And it’s not surprising to me that this station lived on, because that’s what people have done. That’s what movements have done. We’ve been resilient. We’ve been resilient in the face of terror. And so, I’m excited to see that resilience.

And I also recognize that fundamentally, whether you’re talking about race or even other issues, we’re in a battle right now to answer the question: Is the problem of our society power and policies, or is it people? And those who benefit from those powers and policies are trying to flood the airwaves by saying the problem is people. And they, of course, are against stations like this that are saying, “No, there’s nothing wrong with the people. The problem is power and policy.”

AMY GOODMAN: And let me ask you, on the issue of Trump, what has become the major question of the Democratic presidential candidates, everywhere they go: Is Donald Trump a racist? Is Donald Trump a white supremacist? What are your thoughts about this, even that being the subject of the — of each interviewer’s question?

IBRAM X. KENDI: To me, that’s like asking, “Is Donald Trump the president of the United States?” It’s obvious. But then again, I recognize why people ask the question. Now, we ask the question for a different reason, in terms of if Donald Trump is the president of United States, when we think about how he got elected, but it is — it should be that essential, it should be that obvious, that he is racist.

A racist is someone who is expressing racist ideas or supporting racist policies with their action or inaction. He has used his bully pulpit to express racist ideas. He has used his executive power to promote racist policies. He has also — every time he was charged with being racist, he has denied racism itself, as well as his own racism, which is what every group of racists in American history have done.

AMY GOODMAN: You ended our major broadcast by talking about growing up in Queens, where President Trump grew up. I mean, he often says his father was born in Germany, but he wasn’t. He was born here. His mother was. And when he went into business with his dad, with Fred Trump, who the Times had written about decades before as being arrested at a Ku Klux Klan rally.

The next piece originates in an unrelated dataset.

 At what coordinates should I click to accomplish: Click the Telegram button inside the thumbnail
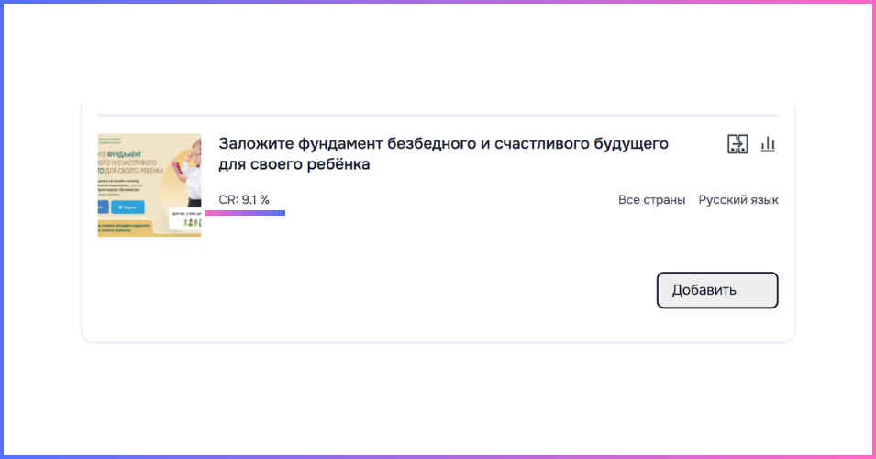(128, 207)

IBRAM X. KENDI: In Jamaica, Queens, yeah.

AMY GOODMAN: In Jamaica.

IBRAM X. KENDI: In Jamaica, Queens.

AMY GOODMAN: So, talk more about that history.

IBRAM X. KENDI: Yeah, I mean, it’s just striking, sort of, to me, how, in the 1920s, when the Ku Klux Klan was ascendant, that Donald Trump’s father was one of — not only one of the people who marched with the Klan, but one of the people arrested for — and it’s not surprising to me that white nationalists and supremacists, whether nonviolent or violent, are looking to Trump as their savior, as — who are looking to Trump as someone they admire. And so, that, to me, that history and that presence, is deeply connected.

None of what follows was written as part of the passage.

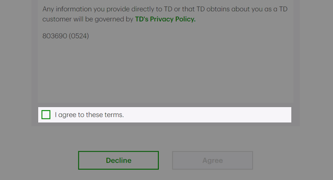Click the 'customer will be governed by' text
Viewport: 333px width, 180px height.
tap(88, 19)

I did not have the ability for my father to give me $400 million over the course of his life, or my life, to be able to then go out and tell people I’m self-made, right? You know, my father, probably, you’ve got to take away a lot of zeros to think about how much my father gave to me. But my father, what he did give to me is this sense that the problem is not people. Right? The problem is power. And the problem is powerful people like Donald Trump.

AMY GOODMAN: Well, I mean, one of his first acts in business, with his father, was to have to take on the Justice Department, because the Justice Department was suing them for preventing African Americans from living in their housing development in Queens.

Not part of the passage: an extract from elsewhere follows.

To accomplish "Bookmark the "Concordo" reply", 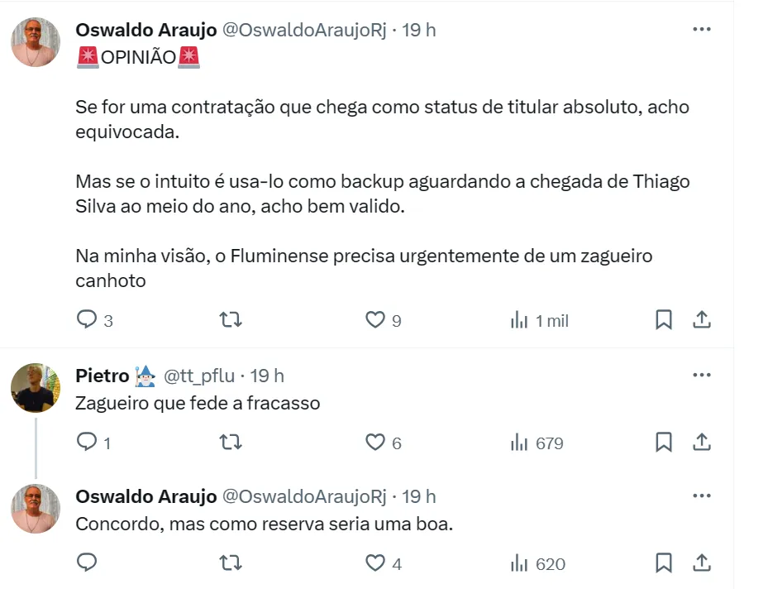I will 663,563.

IBRAM X. KENDI: Yeah, I mean, Donald Trump has a long history of racist policies, of racist ideas. And if I ever write a follow-up to Stamped from the Beginning, you know, of course, he would be a more central sort of player, particularly in the last 40 years. And I think that we should — I think we should, though, recognize that Donald Trump’s racism is not because he’s ignorant or hateful. He preyed on those black residents, or tried to keep them out, out of self-interest. He thought, as many others thought, that, “Oh, if I bring in these black residents, they’re going to, quote, 'ruin my business.' White resident, white — white renters are not going to want to live here.” I suspect that’s what he thought.

And now he recognizes the ways in which what distinguished his voters, as studies have shown, were racist ideas. So the way you keep that very base is by giving them the meat that you’ve given them from the beginning, which is why he’s, of course, expressing these racist ideas. I don’t know what’s truly in his head. And I certainly don’t care about what’s in his heart or what its bones. I only care about what he’s saying and doing. And when he says things that are racist and he does things that are racist, he’s being a racist.

AMY GOODMAN: You’re deeply introspective and self-critical in this book. You talked about it being a painful book for you to write, How to Be an Antiracist. You start about giving a speech in high school. You also talk about positions you used to hold, that your parents held. You talk about W.E.B. Du Bois. Can you just flesh that out for us?

IBRAM X. KENDI: Sure. So, I gave this speech in high school. And the book really begins with this speech I gave in high school as a senior. I was in a Martin Luther King oratorical contest, and it was countywide in Prince William County outside of Washington, D.C. And I won my school competition and went on to the countywide competition and became one of the three finalists, who had the ability to give a speech on MLK Day in 2000.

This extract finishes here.